-- Exercise goal --
Your answer must consist of exactly the lines below, starting with the line with "Στον ''πάτο'' της" and going on through the line with "εκδηλώσεις (27, 1800)", and nothing else.

****************************************

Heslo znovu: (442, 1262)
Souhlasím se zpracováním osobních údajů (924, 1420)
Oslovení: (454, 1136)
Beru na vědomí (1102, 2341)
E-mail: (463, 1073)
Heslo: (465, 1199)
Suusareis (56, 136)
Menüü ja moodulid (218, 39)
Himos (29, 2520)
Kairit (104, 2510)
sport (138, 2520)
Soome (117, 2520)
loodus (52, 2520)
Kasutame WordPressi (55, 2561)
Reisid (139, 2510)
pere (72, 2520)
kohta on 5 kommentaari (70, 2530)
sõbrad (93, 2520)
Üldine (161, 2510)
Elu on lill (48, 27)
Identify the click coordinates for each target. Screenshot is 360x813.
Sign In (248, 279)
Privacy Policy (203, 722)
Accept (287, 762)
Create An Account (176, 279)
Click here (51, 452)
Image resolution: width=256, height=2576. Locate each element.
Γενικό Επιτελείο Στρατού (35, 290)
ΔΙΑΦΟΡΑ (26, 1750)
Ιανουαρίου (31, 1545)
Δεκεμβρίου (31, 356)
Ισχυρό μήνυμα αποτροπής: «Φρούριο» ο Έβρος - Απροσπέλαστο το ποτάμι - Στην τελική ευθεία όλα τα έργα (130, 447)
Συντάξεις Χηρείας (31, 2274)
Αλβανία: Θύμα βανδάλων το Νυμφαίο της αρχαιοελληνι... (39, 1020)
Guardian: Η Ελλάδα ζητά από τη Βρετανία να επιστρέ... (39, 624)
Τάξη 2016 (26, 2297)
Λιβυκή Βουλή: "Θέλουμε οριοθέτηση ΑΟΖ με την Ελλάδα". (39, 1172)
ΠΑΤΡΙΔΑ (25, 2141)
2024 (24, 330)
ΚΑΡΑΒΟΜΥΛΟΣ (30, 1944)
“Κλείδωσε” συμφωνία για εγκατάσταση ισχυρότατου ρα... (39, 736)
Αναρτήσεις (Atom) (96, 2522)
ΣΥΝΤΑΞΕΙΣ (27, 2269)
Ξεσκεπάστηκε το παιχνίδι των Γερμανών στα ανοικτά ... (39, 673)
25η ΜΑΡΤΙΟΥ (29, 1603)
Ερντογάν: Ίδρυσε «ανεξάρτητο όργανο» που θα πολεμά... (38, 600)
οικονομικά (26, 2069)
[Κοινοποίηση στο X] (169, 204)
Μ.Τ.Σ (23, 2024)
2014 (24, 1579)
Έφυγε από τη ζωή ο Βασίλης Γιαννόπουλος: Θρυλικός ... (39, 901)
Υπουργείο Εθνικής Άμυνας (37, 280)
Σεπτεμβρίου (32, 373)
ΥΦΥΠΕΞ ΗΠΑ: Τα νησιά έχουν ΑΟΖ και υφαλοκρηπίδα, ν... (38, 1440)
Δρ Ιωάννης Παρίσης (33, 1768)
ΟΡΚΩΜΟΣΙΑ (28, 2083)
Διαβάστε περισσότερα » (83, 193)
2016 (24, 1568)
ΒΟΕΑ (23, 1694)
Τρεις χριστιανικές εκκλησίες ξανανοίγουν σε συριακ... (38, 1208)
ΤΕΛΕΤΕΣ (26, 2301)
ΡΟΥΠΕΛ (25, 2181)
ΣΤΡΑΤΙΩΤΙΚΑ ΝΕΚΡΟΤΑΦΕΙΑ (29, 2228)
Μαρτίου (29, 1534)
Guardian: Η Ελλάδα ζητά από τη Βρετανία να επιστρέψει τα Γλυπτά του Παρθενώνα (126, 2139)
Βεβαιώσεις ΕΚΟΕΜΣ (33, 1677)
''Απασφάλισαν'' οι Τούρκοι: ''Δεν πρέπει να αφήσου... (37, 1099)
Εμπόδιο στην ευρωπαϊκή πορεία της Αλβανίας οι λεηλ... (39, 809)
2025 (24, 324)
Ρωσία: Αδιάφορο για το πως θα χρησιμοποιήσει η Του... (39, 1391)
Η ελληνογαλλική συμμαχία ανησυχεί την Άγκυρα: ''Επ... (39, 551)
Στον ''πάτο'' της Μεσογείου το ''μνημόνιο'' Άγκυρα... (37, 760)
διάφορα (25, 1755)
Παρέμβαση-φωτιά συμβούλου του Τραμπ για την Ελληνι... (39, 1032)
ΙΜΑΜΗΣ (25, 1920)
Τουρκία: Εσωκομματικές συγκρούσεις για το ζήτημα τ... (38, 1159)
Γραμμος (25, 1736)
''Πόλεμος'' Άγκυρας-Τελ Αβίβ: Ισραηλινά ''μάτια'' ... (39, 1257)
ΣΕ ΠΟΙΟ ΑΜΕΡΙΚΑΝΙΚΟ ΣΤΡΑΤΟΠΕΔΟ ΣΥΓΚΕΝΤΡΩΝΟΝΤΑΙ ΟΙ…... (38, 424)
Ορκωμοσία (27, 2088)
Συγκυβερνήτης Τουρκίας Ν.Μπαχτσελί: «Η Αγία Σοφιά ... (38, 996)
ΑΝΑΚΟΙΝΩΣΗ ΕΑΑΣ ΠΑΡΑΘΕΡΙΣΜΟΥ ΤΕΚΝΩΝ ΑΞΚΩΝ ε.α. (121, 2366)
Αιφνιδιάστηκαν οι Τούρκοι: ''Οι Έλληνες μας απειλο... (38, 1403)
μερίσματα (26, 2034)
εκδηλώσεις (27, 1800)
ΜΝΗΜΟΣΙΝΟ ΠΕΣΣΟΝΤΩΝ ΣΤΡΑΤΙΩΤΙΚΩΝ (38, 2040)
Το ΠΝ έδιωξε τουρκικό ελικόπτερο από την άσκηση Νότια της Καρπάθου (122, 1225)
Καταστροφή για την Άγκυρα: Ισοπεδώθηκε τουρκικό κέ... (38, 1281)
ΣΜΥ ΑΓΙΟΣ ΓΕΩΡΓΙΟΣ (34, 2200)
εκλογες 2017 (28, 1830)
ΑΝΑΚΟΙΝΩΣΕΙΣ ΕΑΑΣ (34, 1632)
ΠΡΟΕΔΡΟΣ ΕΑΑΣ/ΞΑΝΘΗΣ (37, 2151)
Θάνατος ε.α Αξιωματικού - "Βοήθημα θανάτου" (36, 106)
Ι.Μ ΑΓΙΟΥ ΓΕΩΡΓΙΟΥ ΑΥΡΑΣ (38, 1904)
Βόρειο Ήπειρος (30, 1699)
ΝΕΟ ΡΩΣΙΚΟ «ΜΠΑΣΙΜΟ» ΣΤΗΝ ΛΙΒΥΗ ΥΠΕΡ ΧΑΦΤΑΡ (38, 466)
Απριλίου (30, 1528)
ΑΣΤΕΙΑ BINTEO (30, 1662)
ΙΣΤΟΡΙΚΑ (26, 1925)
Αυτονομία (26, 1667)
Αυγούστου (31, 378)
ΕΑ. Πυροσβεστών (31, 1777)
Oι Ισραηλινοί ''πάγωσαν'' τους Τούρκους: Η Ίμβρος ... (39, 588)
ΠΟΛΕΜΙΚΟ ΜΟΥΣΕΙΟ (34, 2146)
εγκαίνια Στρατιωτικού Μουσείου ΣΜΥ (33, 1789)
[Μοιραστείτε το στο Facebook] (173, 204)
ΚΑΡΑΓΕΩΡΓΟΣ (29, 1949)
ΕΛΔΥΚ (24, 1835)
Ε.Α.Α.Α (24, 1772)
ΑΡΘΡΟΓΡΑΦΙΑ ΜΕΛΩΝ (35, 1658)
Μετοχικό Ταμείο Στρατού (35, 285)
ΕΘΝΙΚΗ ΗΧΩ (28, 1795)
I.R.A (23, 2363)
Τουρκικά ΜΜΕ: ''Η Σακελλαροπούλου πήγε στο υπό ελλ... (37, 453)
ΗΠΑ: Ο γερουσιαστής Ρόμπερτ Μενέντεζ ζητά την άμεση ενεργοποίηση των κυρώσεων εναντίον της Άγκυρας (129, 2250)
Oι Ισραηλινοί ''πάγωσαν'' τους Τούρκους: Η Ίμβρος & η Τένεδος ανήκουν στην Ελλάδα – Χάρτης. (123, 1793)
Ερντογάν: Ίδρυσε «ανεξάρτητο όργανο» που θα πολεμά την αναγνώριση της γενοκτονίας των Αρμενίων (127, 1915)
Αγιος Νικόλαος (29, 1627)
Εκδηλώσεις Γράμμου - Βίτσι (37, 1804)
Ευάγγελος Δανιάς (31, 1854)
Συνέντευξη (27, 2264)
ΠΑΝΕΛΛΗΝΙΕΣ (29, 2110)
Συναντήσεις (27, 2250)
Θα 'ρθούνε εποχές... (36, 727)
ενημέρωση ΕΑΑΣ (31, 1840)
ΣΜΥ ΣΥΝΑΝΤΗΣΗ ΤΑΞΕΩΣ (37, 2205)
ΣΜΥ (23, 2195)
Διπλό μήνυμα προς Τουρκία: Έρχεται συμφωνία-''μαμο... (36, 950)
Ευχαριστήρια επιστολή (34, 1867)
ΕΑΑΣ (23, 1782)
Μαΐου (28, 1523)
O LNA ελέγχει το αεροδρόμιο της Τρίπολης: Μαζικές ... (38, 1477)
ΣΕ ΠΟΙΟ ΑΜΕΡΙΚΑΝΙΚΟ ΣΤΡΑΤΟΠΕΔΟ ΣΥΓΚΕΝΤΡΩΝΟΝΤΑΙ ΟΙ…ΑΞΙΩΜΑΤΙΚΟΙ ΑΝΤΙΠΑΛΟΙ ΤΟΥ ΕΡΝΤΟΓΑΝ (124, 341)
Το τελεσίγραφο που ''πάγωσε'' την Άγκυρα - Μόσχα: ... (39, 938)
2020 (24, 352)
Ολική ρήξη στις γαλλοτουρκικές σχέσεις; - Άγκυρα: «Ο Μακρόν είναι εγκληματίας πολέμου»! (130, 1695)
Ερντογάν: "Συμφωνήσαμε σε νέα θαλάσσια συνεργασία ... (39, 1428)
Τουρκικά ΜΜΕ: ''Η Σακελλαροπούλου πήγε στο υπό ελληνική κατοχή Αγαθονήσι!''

****************************************

-- The completed task --
Στον ''πάτο'' της Μεσογείου το ''μνημόνιο'' Άγκυρα... (37, 760)
διάφορα (25, 1755)
Παρέμβαση-φωτιά συμβούλου του Τραμπ για την Ελληνι... (39, 1032)
ΙΜΑΜΗΣ (25, 1920)
Τουρκία: Εσωκομματικές συγκρούσεις για το ζήτημα τ... (38, 1159)
Γραμμος (25, 1736)
''Πόλεμος'' Άγκυρας-Τελ Αβίβ: Ισραηλινά ''μάτια'' ... (39, 1257)
ΣΕ ΠΟΙΟ ΑΜΕΡΙΚΑΝΙΚΟ ΣΤΡΑΤΟΠΕΔΟ ΣΥΓΚΕΝΤΡΩΝΟΝΤΑΙ ΟΙ…... (38, 424)
Ορκωμοσία (27, 2088)
Συγκυβερνήτης Τουρκίας Ν.Μπαχτσελί: «Η Αγία Σοφιά ... (38, 996)
ΑΝΑΚΟΙΝΩΣΗ ΕΑΑΣ ΠΑΡΑΘΕΡΙΣΜΟΥ ΤΕΚΝΩΝ ΑΞΚΩΝ ε.α. (121, 2366)
Αιφνιδιάστηκαν οι Τούρκοι: ''Οι Έλληνες μας απειλο... (38, 1403)
μερίσματα (26, 2034)
εκδηλώσεις (27, 1800)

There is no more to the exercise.